Morning Bullet Points - 09/05/2017



  • Markets trading higher overnight led by strength in the soybeans/wheat.
  • Friday’s CFTC report showed managed funds as net sellers of 47,000 corn to push the net short to 64,900, net sellers of 5,000 soybeans to push the net short to 28,000, and net sellers of 11,000 wheat to push the net short to 77,500.  The selling in corn and wheat was greater than expected.
  • Crop ratings expected to drop modestly today, but they do not matter.
  • Private crop estimates continuing to work higher to align with the USDA’s numbers.
  • Market feels like it may be waiting for more harvest data.  Early yields in the south have been impressive.
  • USDA September report will be out a week from today at 11am CST.
  • Corn technically put in a big reversal last week, and has been able to hold onto most of the gains.  Dec. has support at 3.55 and overhead resistance near 3.70.
  • Soybeans technically are hitting moving average resistance near 9.60.  Support at 9.30 and next resistance above here at 9.80.
  • Wheat continuing to find buyers on pull-backs.  There is support at 4.40 and resistance 4.60.
  • USDA reported 136,000 MT of soybeans to China for 2017/18.
  • USDA reported 143,600 MT of corn to Mexico for 2017/18.
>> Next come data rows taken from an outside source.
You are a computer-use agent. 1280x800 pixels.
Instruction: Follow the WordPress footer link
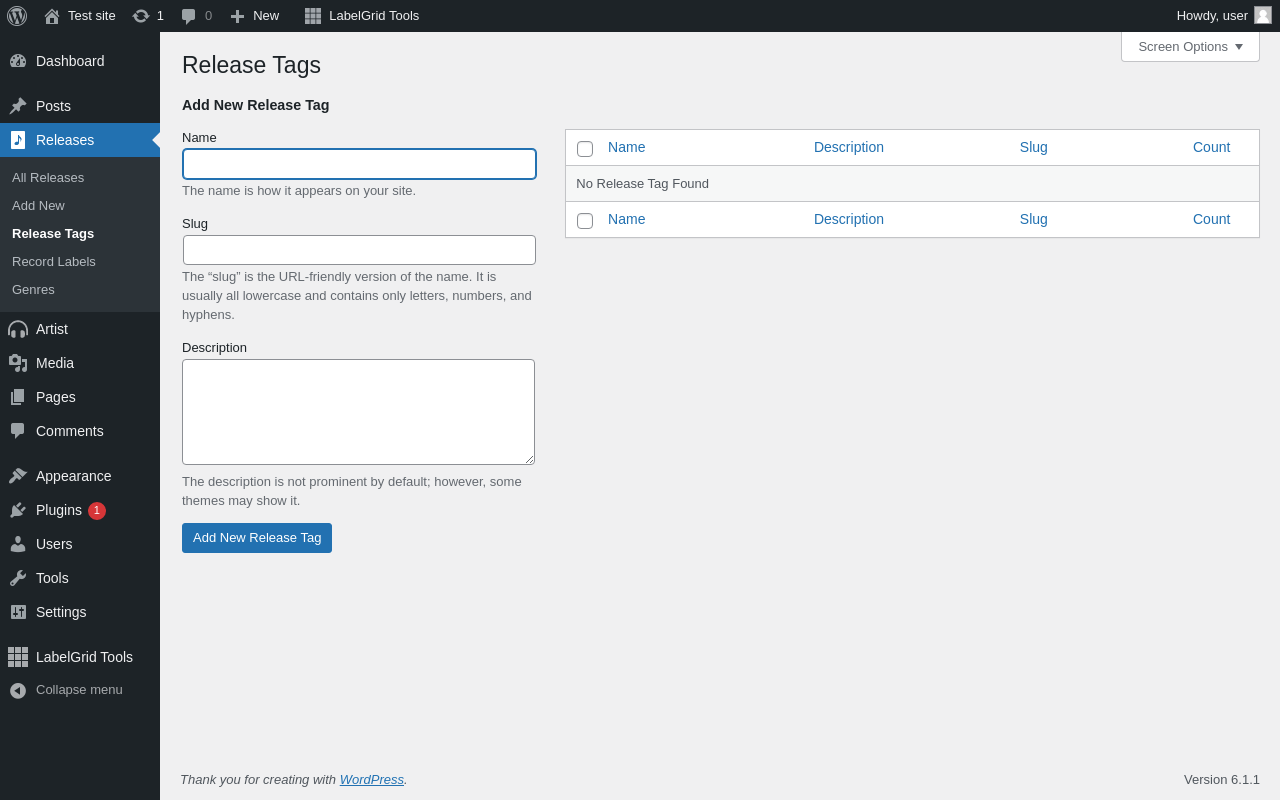click(371, 779)
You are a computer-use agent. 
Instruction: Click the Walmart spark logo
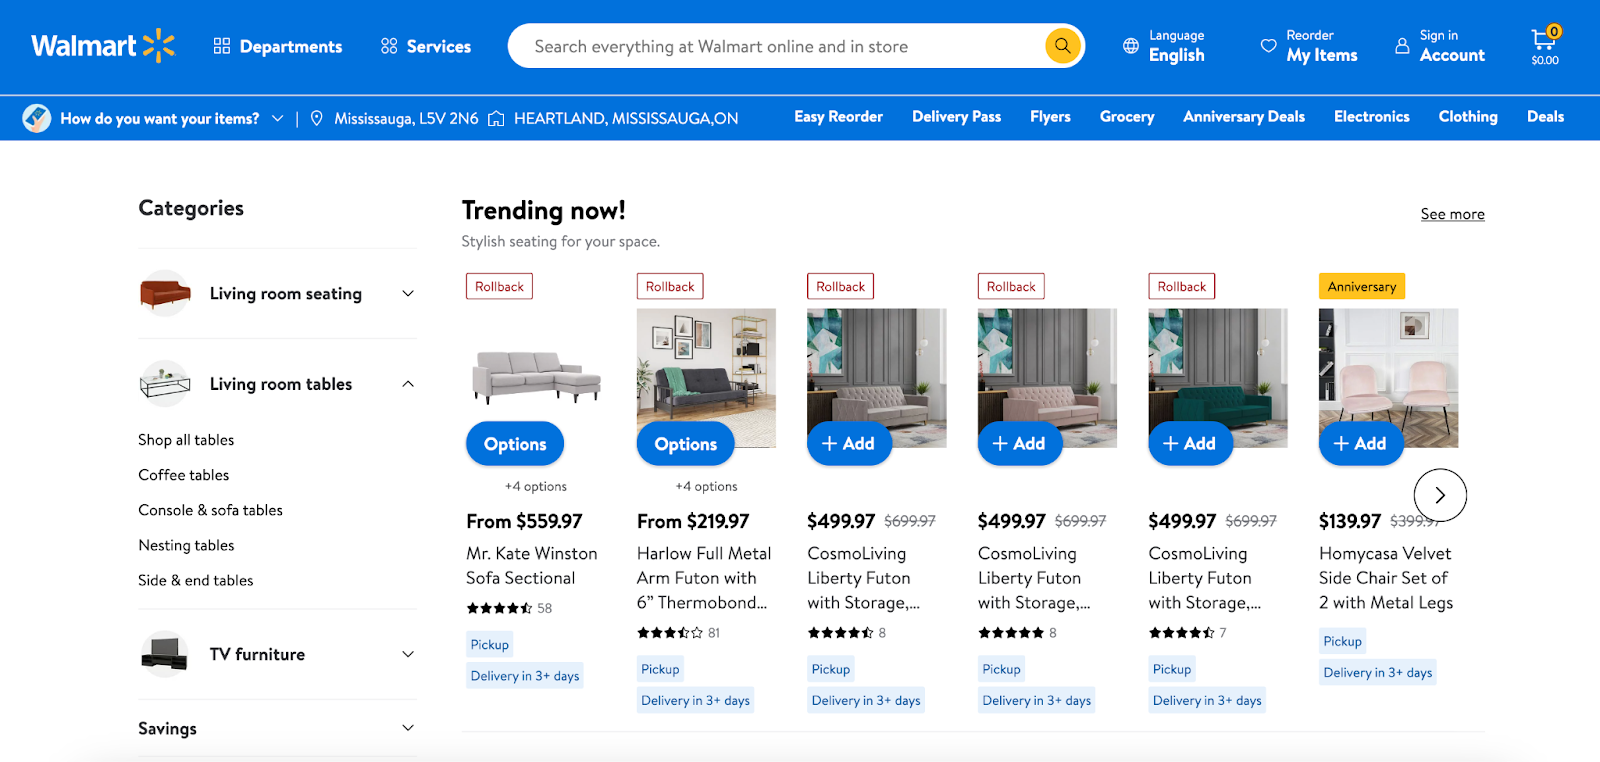pyautogui.click(x=159, y=46)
  • Most of the Midwest remains dry for the next two weeks.
  • Cool temperatures are seen this week, although no major frost threats.  More normal temperatures return in the 6-10 and 11-15 periods.
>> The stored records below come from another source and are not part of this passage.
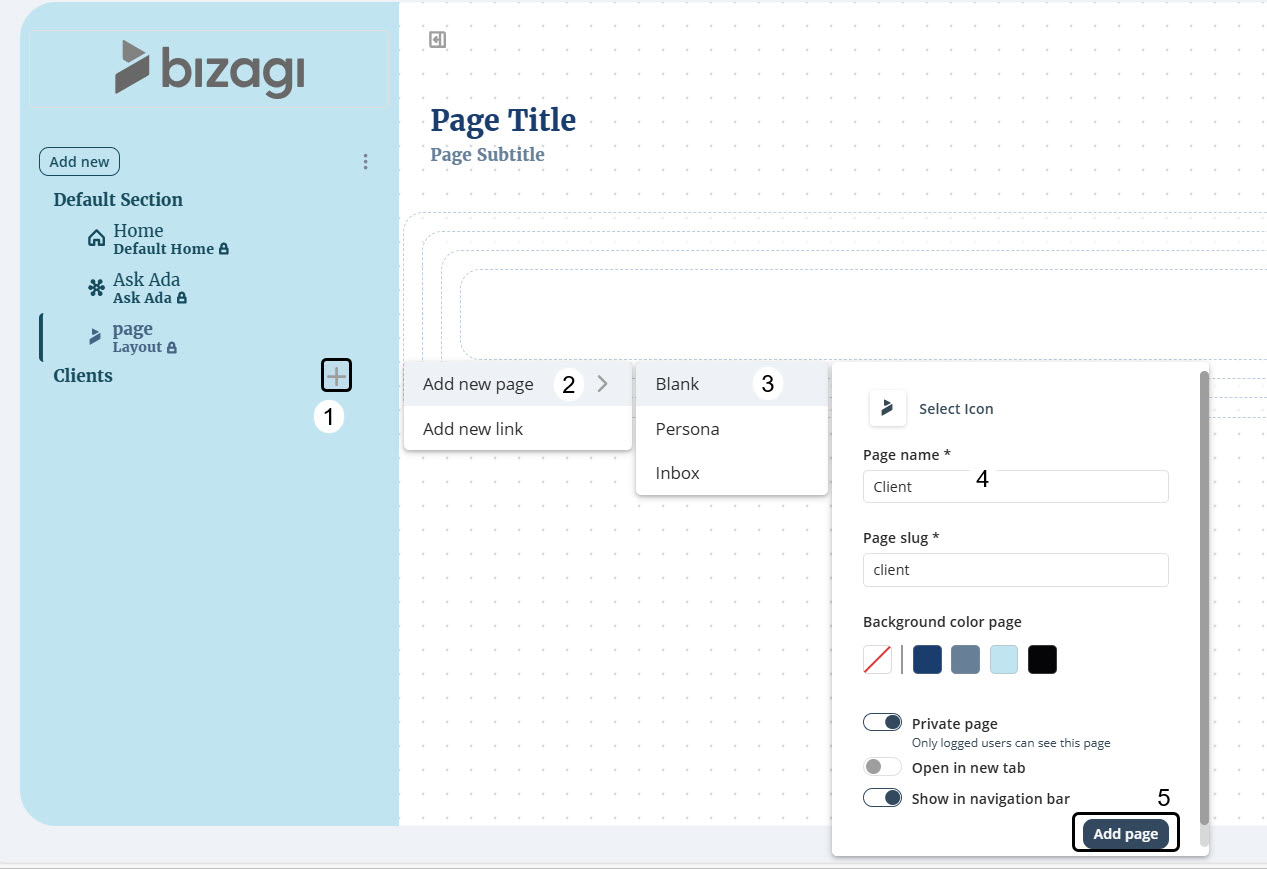Choose Add new link menu option
1267x869 pixels.
tap(473, 429)
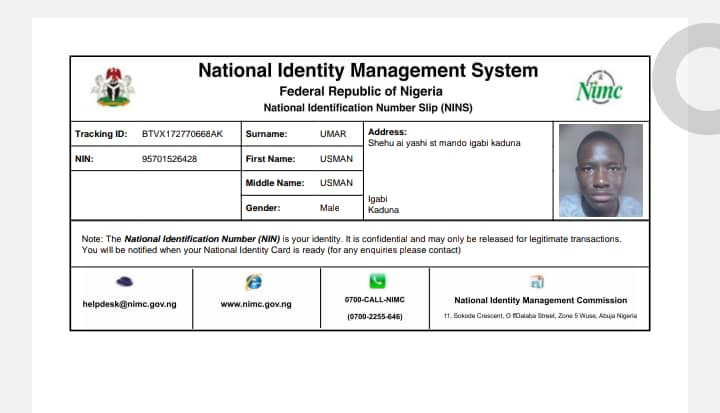Open the www.nimc.gov.ng website link
Viewport: 720px width, 413px height.
(x=256, y=304)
  • Corn looks to have put in a low last week with the nearby contract stopping its drop at major long-term support at 3.30.  There is not a lot of resistance for another 10-15 cents higher, so I think pullbacks will be small and buyers may be forced to chase it higher until Dec. gets to 3.70.  Fundamentally, not much is likely to change until we see the USDA report a week from today.
  • Soybeans are working higher on a cool and dry finish to the crop.  There is not much resistance until Nov. gets to 9.80, and it’s not like we are anywhere close to prices in soybeans where end-users are likely to step back on usage.  With the funds short, any hint of a drop in national yield will keep a firm bid under the market.
  • Wheat also looks to have put in a low.  The market is overbought after the recent gains, so be careful chasing higher at this point.  However, I do not think this is a good time to be selling wheat with issues in Australia’s eastern belt.


Fun Fact of the Day: Greenland Ranch, California, with 134°F on July 10, 1913, holds the record for the highest temperature ever officially recorded in the United States. This station is located in barren Death Valley which is about 140 mi long and 4–16 mi wide and runs north and south in southeastern California and southwestern Nevada.